Synopsis

Keywords: fMRI (task based), fMRI

The 2D line-scanning fMRI has been used to map laminar BOLD onset and single-vessel vasodynamic changes. Lately, this method has been applied to map ultra-fast T2*-weighted MRI signal changes, directly coupled to the multi-unit activity in anesthetized mice with 5ms TR. Here, we have adjusted the 1D line-scanning fMRI method to test it for awake mice. The current setup enables the detection of evoked BOLD fMRI signals in the visual cortex following 4s (3 Hz, 20ms) light exposure. It provides the proof-of-concept to further examine the ultra-fast MRI signals directly linked to neuronal activity.

Introduction

Laminar-specific fMRI provides an opportunity to investigate circuit-specific neuronal activity by measuring dynamic hemodynamic responses such as the blood-oxygen-level-dependent (BOLD)(1, 2). Previously, FLASH-based 1D line-scanning fMRI method has been developed with high temporal (50 ms) and spatial (50 um) resolution to characterize the fMRI onset time in anesthetized rats(3). Lately, FLASH based 2D line-scanning fMRI method was applied to directly map neuronal activity in anesthetized mice at high temporal (5 ms) and spatial (220 um) resolution based on the early work by Silva et al(4) and Yu et al(5), despite the underlying mechanism remains ambiguous. Here, we aim to establish the 1D line-scanning method to better elucidate laminar-specific fMRI signals with high temporal (up to 50 ms) and laminar spatial (25 um) resolution in awake mice. This work can offer an ultra-fast sampling rate without the interference of aliasing issues of the 2D line-scanning method, providing a potential solution to verify the mechanism of the previously reported ultrafast MRI signals for neuronal activity.

Methods

FLASH based line-scanning fMRI datasets were acquired in one awake mouse (7 trials) with a 14T scanner using a homemade transceiver head-post surface coil with a 10 mm diameter (Fig. 1B). The line-scanning method was applied by combining 2 saturation RF pulses to dampen the MR signal outside the regions of interest (ROI), i.e. the primary visual cortex (V1) (Fig. 1A). Readout direction was oriented perpendicular to the V1 cortical layers based on a FLASH based anatomical image in a coronal plane. The following parameters were used for the acquisition, TR/TE/FA 100/6 ms/30°, 50/4 ms/20°, TA 8 min 32 sec for each trial, slice thickness 1.5 mm, FOV 3.2 x 1.2 mm² and matrix 128 x 32. The phase-encoding gradient was turned off to perform line-scanning acquisition.
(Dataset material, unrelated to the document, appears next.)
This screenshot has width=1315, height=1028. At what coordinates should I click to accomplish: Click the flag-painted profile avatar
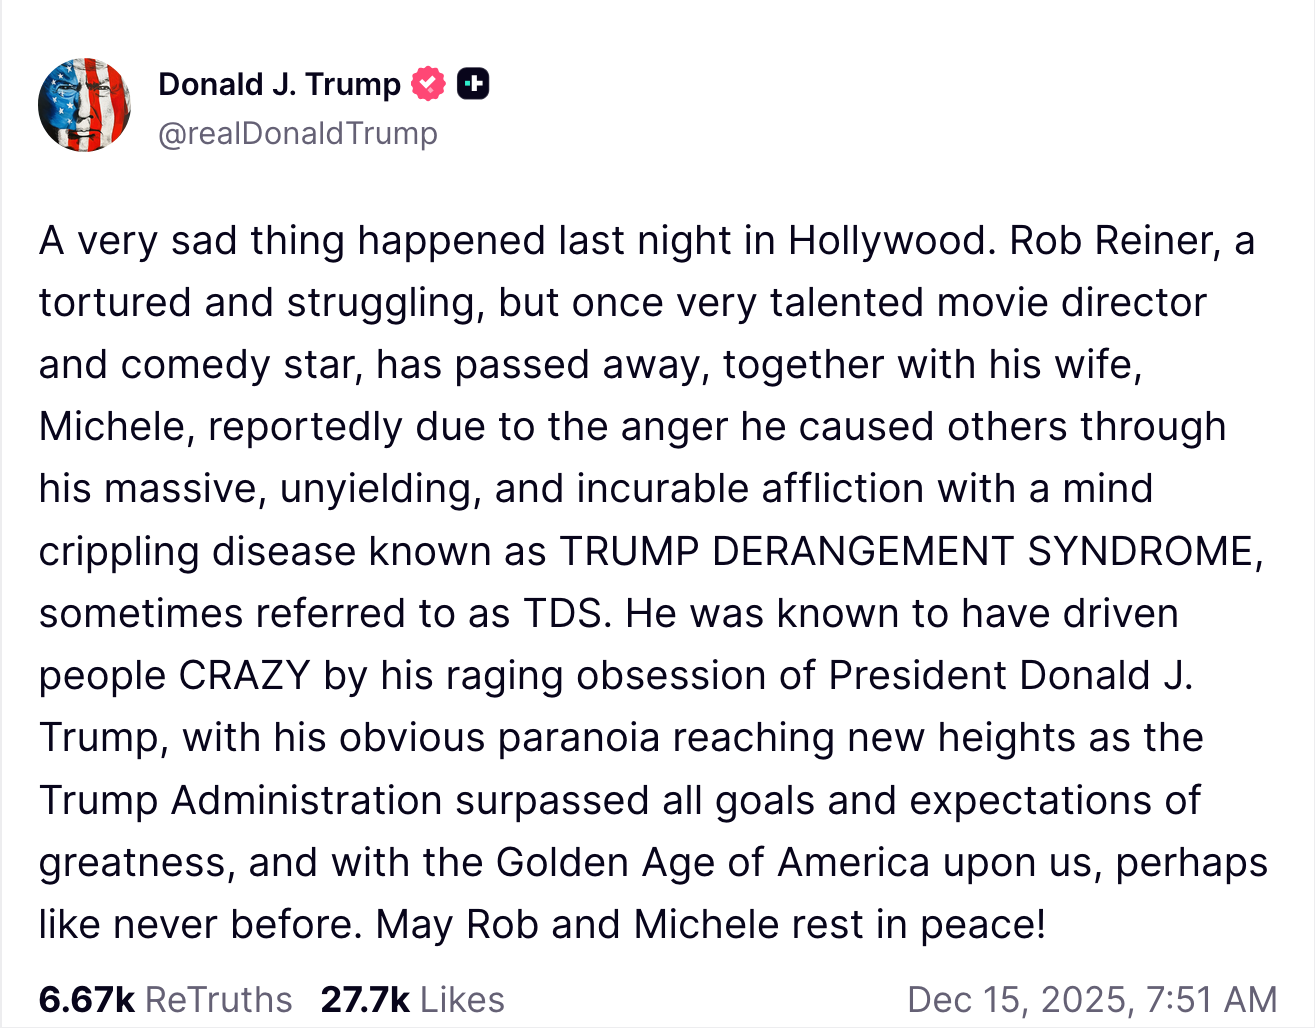tap(84, 105)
Functional activation was identified by performing a visual flash stimulation task (3Hz, 4s, pulse width 20ms), followed by 1s pre-stimulation, 4s visual stimulation and 11s post-stimulation with a total of 16 seconds for 8 min 32 sec (32 epochs). Visual stimulation consists of two LED lights flashing (488nm 5Hz, 530nm, 5.1Hz with 5ms offset, duration 20ms). All signal processing and analysis are implemented in Matlab software (Mathworks, Natick, MA). Averaged time course and percentage change map were calculated for averaging every 16 seconds with the whole time course (512 seconds).

Results

The laminar-specific BOLD-fMRI signals were detected with the line-scanning method in awake mice at V1 (Fig. 1). To identify activated regions upon visual stimulation, the EPI-fMRI BOLD map was first created (Fig. 1A). The line profiles of MRI signal intensity were shown to demonstrate the saturation performance (Fig. 1C). Fig. 1D shows averaged line profiles across cortical depth, which allows identifying cortical surface. Fig. 1E/F presents the averaged BOLD percentage-change map and time courses across cortical layers (0 – 2mm) with a representative single trial from one animal. Meanwhile, we also plot the BOLD time courses with the sampling rate at 100ms and 50ms, showing the BOLD responses at the superficial cortical regions (Fig. 2A/B). Furthermore, to identify hemodynamic response functions at 100ms and 50ms, the BOLD responses with averaged voxel were shown in Fig. 2C/D.

Discussions and Conclusions

This work demonstrates the proof-of-concept of ultra-fast sampling of fMRI signals cross activated brain regions in awake mice. The usage of awake mice for preclinical fMRI enables function-behavioral mechanistic studies. Also, ultra-fast sampling enables the spectral analysis of multiple noise sources, e.g. heart beats, respiration, and other vibrational noises. It is also feasible to push TR to be close to 5ms by adjusting the acquisition bandwidth and minimizing the saturation slice pulse duration. Eventually, this line-scanning method could provide a critical tool for sampling fast MRI signals related to brain function.

Acknowledgements

This research was funded by NIH funding (RF1NS113278, RF1NS124778, R01NS122904, R01NS120594, R21NS121642), NSF grant 2123971, and the S10 instrument grant (S10 MH124733–01) to Martino’s Center.